# TASK
Pictures aside, the output must consist of the lines from the one containing "You are a computer-use agent. 865x452 pixels." through the end of the data, reproduced exactly.

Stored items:
|---|

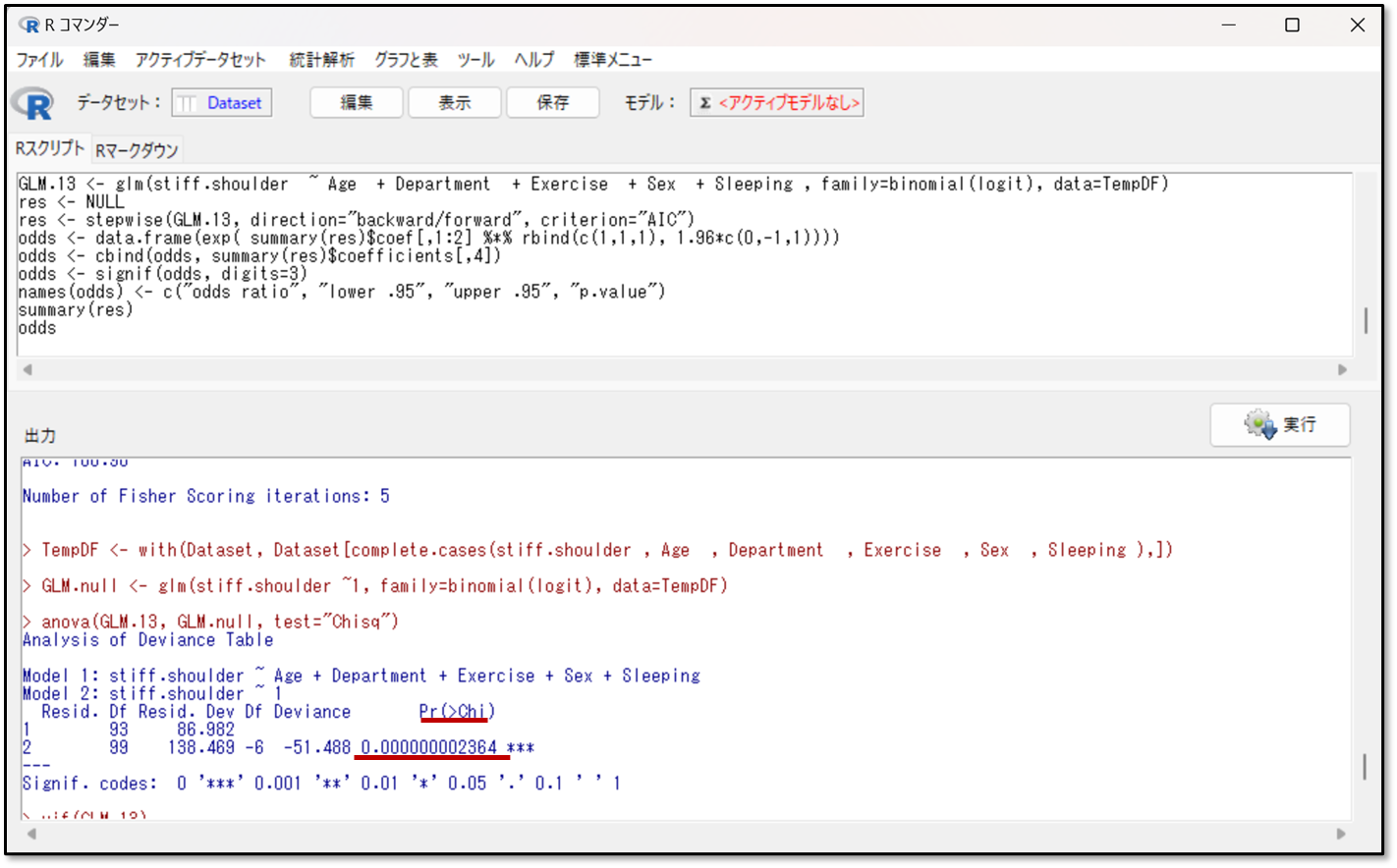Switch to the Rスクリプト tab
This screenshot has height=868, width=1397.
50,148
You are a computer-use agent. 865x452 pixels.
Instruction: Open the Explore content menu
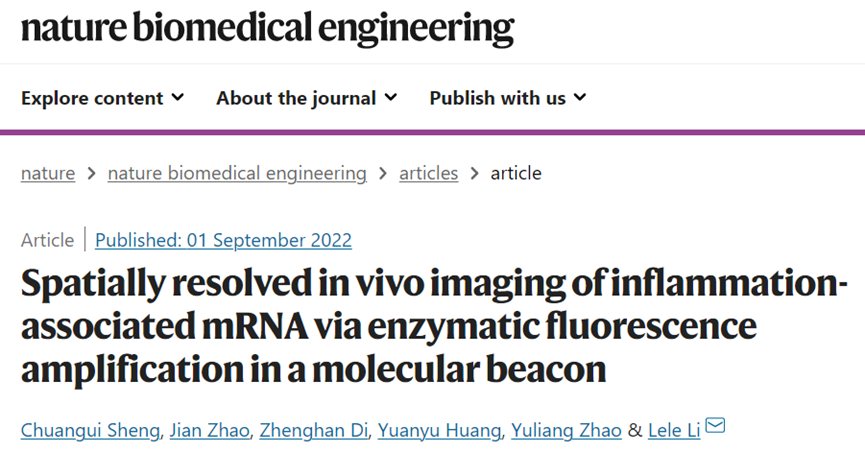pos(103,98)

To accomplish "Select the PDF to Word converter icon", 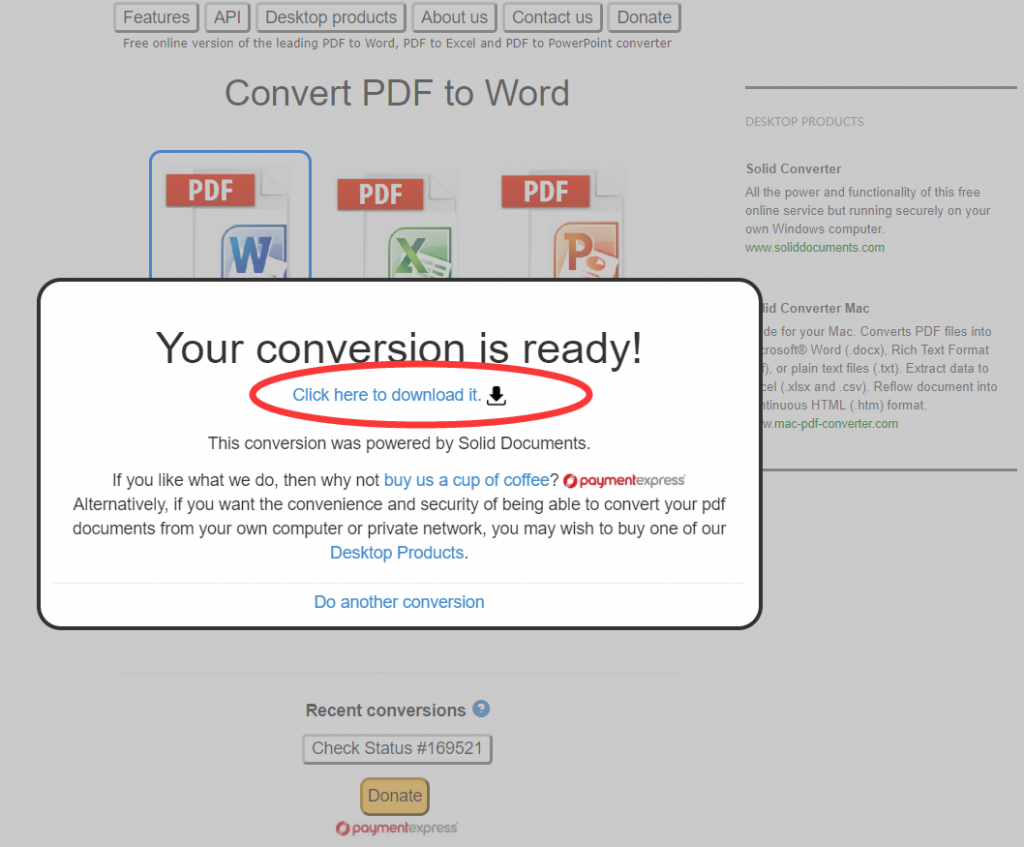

|---|

# RESPONSE TO THIS EXERCISE
You are a computer-use agent. 865x452 pixels.
Instruction: Open the Explore content menu
pos(103,98)

To accomplish "Select the PDF to Word converter icon", 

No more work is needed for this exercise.